◆ GIVEN TASK 1: Name every Supreme Court justice who is mentioned by name in the excerpt about the Texas abortion-ban dissent.
◆ GIVEN TASK 2: Reproduce the excerpt about the Texas abortion-ban dissent verbatim, from "The leftist justice" down to "remains in force.".

***** SUPPLIED PASSAGE

The leftist justice tore into state officials and her fellow justices over the issue. Her dissent comes as the high court declined for a second time to send the case back to the original trial judge in Texas where challengers had sought relief. The Supreme Court sent the case back to the U.S. Court of Appeals for the Fifth Circuit, which has delayed a resolution of the case while it is debated. The law remains in force.
“Today, for the fourth time, this Court declines to protect pregnant Texans from egregious violations of their constitutional rights,” she wrote in her fiery dissent.
Sotomayor was joined by Justices Stephen Breyer and Elena Kagan in her blistering dissent.
NEW: #SCOTUS won’t speed along litigation over Texas 6-week abortion ban. Breyer, Sotomayor, and Kagan dissent. pic.twitter.com/F2rdEWTZI3
— Kimberly Robinson (@KimberlyRobinsn) January 20, 2022
“Texas wagered that this court would not mean what it said” in its December ruling, “or at least that this court would not stand behind those words, meager as they were. That bet has paid off,” Sotomayor angrily charged in her dissent.

**********
***** SUPPLIED ENTRIES

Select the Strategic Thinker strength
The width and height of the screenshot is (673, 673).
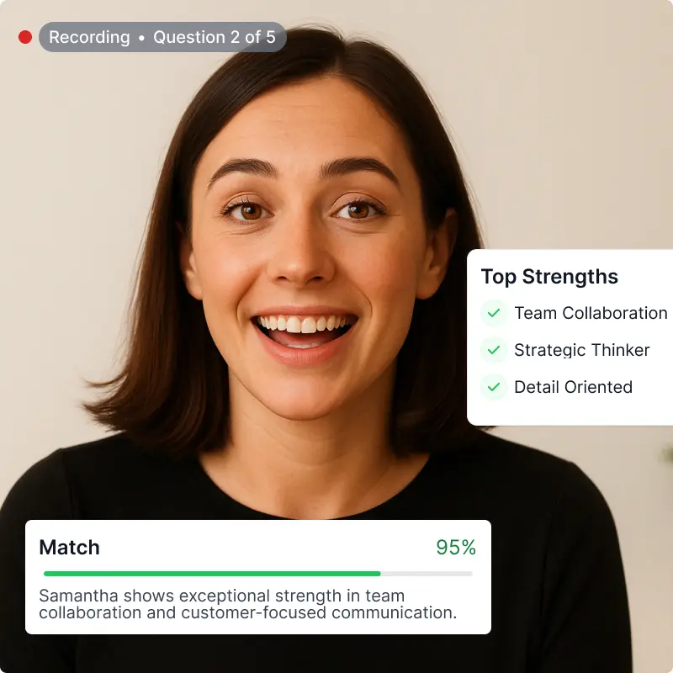[581, 350]
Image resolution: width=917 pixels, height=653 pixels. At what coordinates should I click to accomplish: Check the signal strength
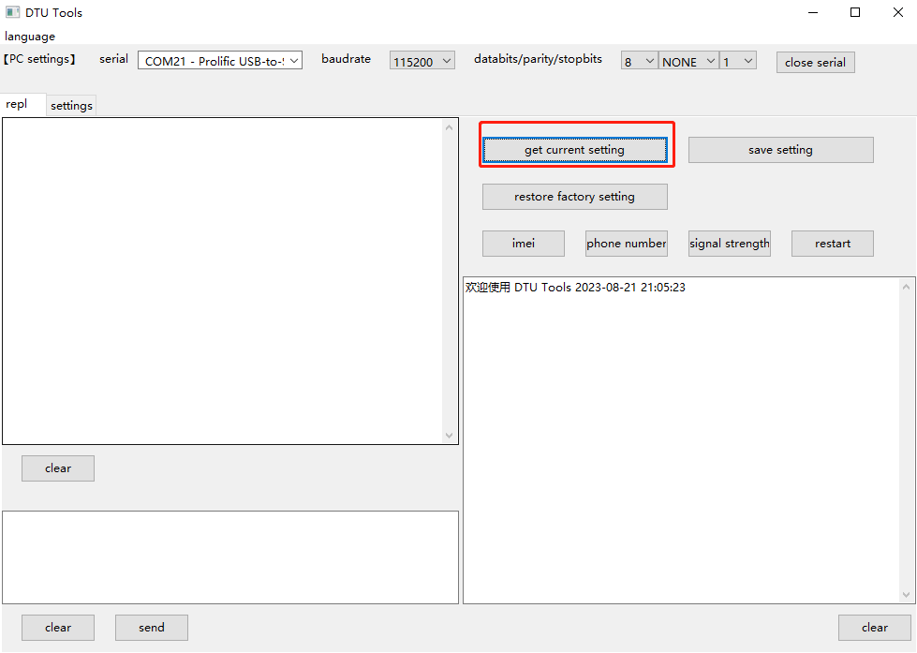coord(729,244)
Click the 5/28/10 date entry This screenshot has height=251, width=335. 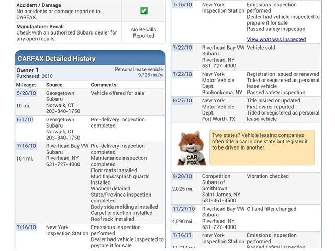26,93
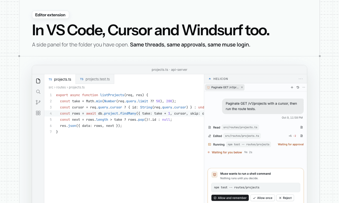Reject the shell command request

click(x=285, y=198)
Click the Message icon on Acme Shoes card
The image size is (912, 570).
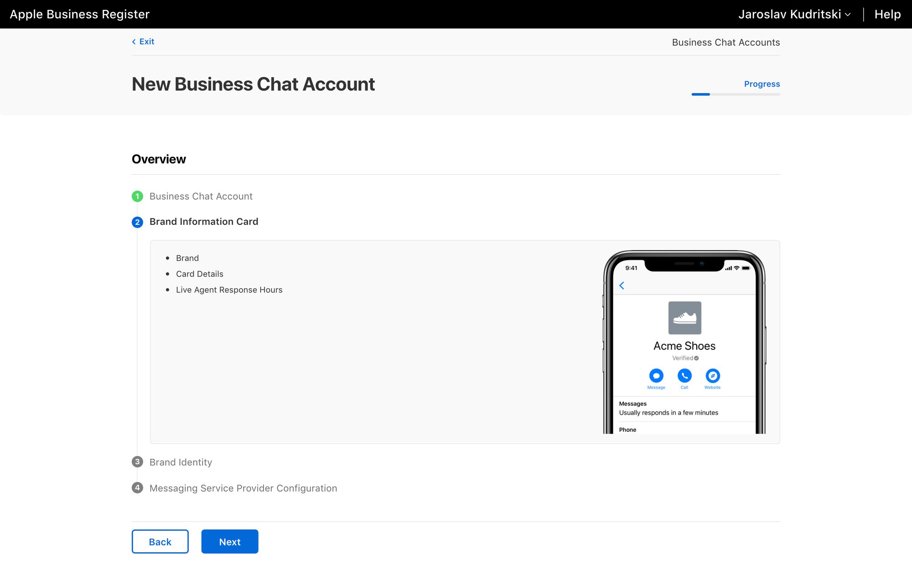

**********

◆ FINAL ANSWER 1: Sotomayor, Stephen Breyer, Elena Kagan

◆ FINAL ANSWER 2:
The leftist justice tore into state officials and her fellow justices over the issue. Her dissent comes as the high court declined for a second time to send the case back to the original trial judge in Texas where challengers had sought relief. The Supreme Court sent the case back to the U.S. Court of Appeals for the Fifth Circuit, which has delayed a resolution of the case while it is debated. The law remains in force.